Editor’s note: On Oct. 24, Assemblyman Brian Nestande and current candidate for the U.S. House of Representative California District 36 seat spoke to the Town Crier on a variety of issues from the campaign.
When asked if he was surprised by the Press-Enterprise’s Oct. 17 endorsement of him, Nestande replied, “Happily. I did well in the interview and it was a long discussion going in-depth on the issues.”
Describing both the discussion with the PE’s editorial board and the early October debate with Congressman Dr. Raul Ruiz, Nestande said, “It’s tough to draw him in a discussion of the issues. There’s a lot of platitudes and not much specifics. I’d prefer more details and a healthy debate about our differences.”
The economy suffers from too much government taxes and regulations, according to Nestande. “There’s a balance. Our highest tax rates are driving investments to other places, such as Ireland. Lower the tax rates and we’ll see investment come back to America.”
In his opinion, special interests are partially responsible because they urge the legislatures to enact special tax rates or breaks. “Eliminate these and flatten the rate for all firms. Then small businesses will compete with big ones,” Nestande recommended.
As an example of the different views he and Ruiz have, Nestande mentioned the Keystone pipeline project. “This could provide thousands of middle-class jobs,” he argued. He’s concerned that China has already offered to help pay for constructing from the oil fields to Canada’s West Coast if the Keystone pipeline is rejected.
Nestande recognizes the interrelationship between the economy and energy policy. His advocacy of the Keystone pipeline also comes from his concerns about the country’s energy supply and his memories, as a child, of waiting in gas lines to fill his family’s car tank.
“The Middle East has us over a barrel.
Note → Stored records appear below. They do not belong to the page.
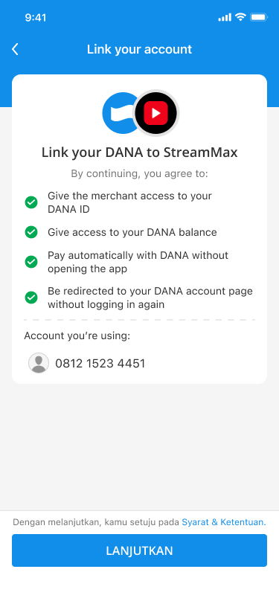The width and height of the screenshot is (279, 604).
Task: Tap green check beside redirected account page item
Action: [x=31, y=298]
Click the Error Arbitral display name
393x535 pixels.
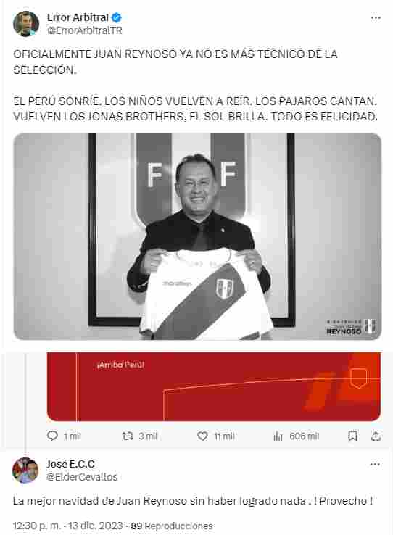pos(78,17)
We need responsible exploration of oil,” he urged. Then he described the development and progress of Senate Bill 4, which addressed the fracking issue in California.
Nestande was one of six state legislators, three Democrats and three Republicans, who went to North Dakota to study the issue and talk to oil engineers and the public. Eventually the bill was enacted with bipartisan support and signed by the governor in September 2013.
Nestande supports many of the issues, such as pre-existing conditions, addressed in the Affordable Care Act. But he argues that a bill as comprehensive as the ACA should have been several bills so the details were clearer and more easily analyzed.
His primary concern is the potential effect it will have on limiting access to health care. “It limits care by limiting choices,” he said. “We need to make changes to the law. Fix the flaws, but don’t throw it out.”
One of the fixes Nestande favors is to permit health insurance to be sold across state lines just like auto insurance is. “That would bring competition,” he said.
He also advocated more visibility for health savings accounts. “These make the consumer more conscious of their health-care decisions,” he stated.
Nestande had several ideas about the immigration issues. First, he favors devoting more resources to protecting and shielding our borders. “This is not an engineering problem, but one of political will,” he stated. “I’m not advocating a Chinese wall either. The secretary of Homeland Security should certify when the borders are controlled and let Congress review that.”
Individuals who arrived in the U.S. as children should have a different status from people who come as adults, he opined. “These kids were brought here at a young age and went through our school systems,” he acknowledged.
For these individuals, he favors a pathway to citizenship. “For all purposes, they are American citizens,” he said. “We should assess their standing and pursue it.
“Adults came illegally and that’s different to me,” he stated. Placing them ahead of individuals who waited and came legally seems unfair to him. These individuals should be in good standing and formally apply with no special attention, he said.
“The biggest problem is the influence of interest groups, not individual donations, whose maximum is $2,600,” Nestande asserted. “They come in with deep pockets.”
Millions of independent expenditures have gone toward supporting Ruiz and opposing Nestande, who argues that is how candidates lose control of their campaigns and consequently lose accountability to the voters.
“I prefer money go directly to the candidate with immediate disclosure,” Nestande said. “Then you’re totally responsible for your campaign. No more hiding behind super PACs without limits.”
Nestande believes in the role of local school districts and is concerned that national programs such as Common Core will erode the position of local boards. California has already lowered its mathematics standards to accommodate Common Core, according to him.
“The federal government is creeping further and further into policy and we lose local control,” he said.
As an example, he believes national efforts place more priority on college-bound students at the expense of individuals who lack that interest or ability. He favors more emphasis on career technical programs.
“Many kids start to drop out of school in ninth and 10th grades. We need a pathway other than to college. This could be a light for them and not drop out,” he urged.
While he would ban travel to the countries where Ebola is spreading, Nestande feels we need to fight the chain of infection there. He worries about it entering the U.S. from Central American countries. “When it spreads, it will be very hard to contain,” he said.